+++ DATA SUPPLIED
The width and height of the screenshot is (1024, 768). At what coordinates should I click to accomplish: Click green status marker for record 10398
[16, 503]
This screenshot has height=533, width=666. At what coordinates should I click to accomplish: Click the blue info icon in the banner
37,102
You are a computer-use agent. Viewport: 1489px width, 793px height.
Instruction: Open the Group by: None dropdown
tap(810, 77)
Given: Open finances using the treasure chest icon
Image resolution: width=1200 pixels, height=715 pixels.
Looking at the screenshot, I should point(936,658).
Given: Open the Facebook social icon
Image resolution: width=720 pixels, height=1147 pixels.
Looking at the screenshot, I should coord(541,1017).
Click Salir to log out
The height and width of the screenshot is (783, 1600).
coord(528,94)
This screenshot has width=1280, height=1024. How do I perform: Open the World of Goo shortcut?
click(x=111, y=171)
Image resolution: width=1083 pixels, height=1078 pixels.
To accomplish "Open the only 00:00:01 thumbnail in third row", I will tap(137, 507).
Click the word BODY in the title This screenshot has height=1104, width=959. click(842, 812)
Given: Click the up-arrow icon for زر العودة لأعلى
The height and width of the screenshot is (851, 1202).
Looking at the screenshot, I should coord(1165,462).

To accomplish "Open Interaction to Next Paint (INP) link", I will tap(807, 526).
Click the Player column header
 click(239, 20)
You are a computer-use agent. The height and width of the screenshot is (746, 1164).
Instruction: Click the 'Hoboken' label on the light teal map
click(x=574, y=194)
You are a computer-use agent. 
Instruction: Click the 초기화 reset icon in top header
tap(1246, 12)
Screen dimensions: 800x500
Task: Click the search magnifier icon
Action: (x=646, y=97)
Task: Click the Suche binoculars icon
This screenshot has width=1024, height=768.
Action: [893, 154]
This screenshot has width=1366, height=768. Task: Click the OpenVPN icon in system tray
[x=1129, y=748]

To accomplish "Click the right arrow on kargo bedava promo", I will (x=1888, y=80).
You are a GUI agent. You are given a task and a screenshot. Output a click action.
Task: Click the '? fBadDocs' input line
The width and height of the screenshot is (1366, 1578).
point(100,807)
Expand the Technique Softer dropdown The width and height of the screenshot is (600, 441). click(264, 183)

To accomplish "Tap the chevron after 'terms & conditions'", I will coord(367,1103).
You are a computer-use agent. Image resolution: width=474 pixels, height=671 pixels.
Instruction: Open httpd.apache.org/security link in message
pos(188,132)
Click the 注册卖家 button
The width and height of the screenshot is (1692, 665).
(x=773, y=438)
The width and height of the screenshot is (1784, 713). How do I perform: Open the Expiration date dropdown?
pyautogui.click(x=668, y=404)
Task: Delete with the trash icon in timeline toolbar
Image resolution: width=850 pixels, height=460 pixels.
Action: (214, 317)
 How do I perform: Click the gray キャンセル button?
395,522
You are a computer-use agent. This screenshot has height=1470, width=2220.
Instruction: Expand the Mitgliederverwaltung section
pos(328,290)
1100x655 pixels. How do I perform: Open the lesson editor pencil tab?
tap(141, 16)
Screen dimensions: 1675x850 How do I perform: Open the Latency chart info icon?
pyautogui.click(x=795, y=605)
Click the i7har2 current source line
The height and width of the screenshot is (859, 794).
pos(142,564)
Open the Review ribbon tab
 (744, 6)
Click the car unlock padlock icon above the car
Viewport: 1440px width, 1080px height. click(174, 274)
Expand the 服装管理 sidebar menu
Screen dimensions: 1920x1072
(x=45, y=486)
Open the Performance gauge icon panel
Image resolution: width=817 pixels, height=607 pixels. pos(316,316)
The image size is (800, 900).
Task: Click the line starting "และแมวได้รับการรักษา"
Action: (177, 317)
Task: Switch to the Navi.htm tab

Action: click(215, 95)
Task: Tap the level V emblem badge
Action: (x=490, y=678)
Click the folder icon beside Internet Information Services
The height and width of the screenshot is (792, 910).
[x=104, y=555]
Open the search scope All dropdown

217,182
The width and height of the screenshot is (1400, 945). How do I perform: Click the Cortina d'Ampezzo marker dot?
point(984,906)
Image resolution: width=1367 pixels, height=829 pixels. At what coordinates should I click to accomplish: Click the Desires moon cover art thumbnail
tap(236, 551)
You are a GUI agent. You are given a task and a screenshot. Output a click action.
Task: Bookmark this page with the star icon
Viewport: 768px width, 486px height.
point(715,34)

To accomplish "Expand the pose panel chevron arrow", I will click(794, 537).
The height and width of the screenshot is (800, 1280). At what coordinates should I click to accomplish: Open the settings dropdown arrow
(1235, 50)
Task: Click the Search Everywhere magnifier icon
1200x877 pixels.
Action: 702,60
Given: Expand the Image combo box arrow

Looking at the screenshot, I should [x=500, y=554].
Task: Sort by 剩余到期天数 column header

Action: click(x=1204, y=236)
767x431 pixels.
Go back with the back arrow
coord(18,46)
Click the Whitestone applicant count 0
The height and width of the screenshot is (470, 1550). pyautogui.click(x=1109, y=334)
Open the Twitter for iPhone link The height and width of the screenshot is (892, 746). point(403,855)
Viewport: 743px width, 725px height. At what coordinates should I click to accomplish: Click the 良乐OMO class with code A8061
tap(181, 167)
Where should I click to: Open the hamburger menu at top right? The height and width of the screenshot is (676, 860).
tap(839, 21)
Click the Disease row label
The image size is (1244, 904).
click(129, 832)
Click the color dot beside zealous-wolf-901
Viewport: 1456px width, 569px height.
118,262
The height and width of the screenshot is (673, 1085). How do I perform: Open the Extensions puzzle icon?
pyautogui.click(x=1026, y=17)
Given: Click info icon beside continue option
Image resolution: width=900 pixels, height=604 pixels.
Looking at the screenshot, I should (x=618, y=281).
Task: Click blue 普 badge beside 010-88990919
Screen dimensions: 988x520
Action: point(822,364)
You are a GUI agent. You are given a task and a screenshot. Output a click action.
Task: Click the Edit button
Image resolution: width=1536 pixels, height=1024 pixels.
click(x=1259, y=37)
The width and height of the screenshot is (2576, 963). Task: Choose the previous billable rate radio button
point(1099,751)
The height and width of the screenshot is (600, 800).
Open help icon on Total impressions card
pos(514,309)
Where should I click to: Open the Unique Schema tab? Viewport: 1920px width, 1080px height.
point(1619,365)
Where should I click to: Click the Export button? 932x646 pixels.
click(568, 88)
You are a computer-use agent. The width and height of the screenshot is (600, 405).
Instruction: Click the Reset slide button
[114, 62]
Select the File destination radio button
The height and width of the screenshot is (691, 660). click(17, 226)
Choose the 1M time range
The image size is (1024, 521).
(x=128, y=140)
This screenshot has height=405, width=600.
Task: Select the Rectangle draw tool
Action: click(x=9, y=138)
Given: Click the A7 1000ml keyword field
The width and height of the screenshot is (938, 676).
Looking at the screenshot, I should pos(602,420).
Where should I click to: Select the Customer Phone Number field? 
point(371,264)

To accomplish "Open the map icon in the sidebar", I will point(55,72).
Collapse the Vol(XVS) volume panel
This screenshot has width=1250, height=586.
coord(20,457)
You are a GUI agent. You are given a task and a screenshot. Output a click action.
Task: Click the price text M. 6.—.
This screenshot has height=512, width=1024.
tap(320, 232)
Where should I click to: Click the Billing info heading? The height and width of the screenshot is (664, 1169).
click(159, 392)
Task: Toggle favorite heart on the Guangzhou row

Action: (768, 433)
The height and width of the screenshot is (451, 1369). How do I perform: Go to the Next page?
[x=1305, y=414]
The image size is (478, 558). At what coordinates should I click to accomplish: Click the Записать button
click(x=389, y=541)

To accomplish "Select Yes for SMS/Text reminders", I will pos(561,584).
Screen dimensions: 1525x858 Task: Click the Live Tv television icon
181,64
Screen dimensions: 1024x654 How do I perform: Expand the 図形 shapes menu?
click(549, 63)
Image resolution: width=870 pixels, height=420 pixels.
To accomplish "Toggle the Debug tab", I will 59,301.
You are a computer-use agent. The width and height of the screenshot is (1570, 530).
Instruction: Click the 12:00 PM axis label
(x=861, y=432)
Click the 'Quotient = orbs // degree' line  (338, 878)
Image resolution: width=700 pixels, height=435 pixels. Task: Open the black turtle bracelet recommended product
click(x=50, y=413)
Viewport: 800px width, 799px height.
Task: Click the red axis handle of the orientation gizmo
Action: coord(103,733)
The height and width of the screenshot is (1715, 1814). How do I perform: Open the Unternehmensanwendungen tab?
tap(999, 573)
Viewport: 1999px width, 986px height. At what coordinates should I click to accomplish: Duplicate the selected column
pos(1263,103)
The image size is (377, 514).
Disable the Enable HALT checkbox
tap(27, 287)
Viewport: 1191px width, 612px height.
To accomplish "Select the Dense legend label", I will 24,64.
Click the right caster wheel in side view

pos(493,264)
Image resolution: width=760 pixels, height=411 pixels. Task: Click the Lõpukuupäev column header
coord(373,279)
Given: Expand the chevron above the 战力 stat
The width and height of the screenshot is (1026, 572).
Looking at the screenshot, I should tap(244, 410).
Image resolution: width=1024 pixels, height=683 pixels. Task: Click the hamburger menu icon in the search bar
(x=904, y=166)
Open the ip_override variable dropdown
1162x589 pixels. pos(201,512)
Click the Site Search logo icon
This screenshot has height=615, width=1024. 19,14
++++++
TASK ITEM: Copy the lines that hold the word "beside". Take them from the records above.

WRITTEN SOLUTION:
Click the folder icon beside Internet Information Services
Click the color dot beside zealous-wolf-901
Given: Click info icon beside continue option
Task: Click blue 普 badge beside 010-88990919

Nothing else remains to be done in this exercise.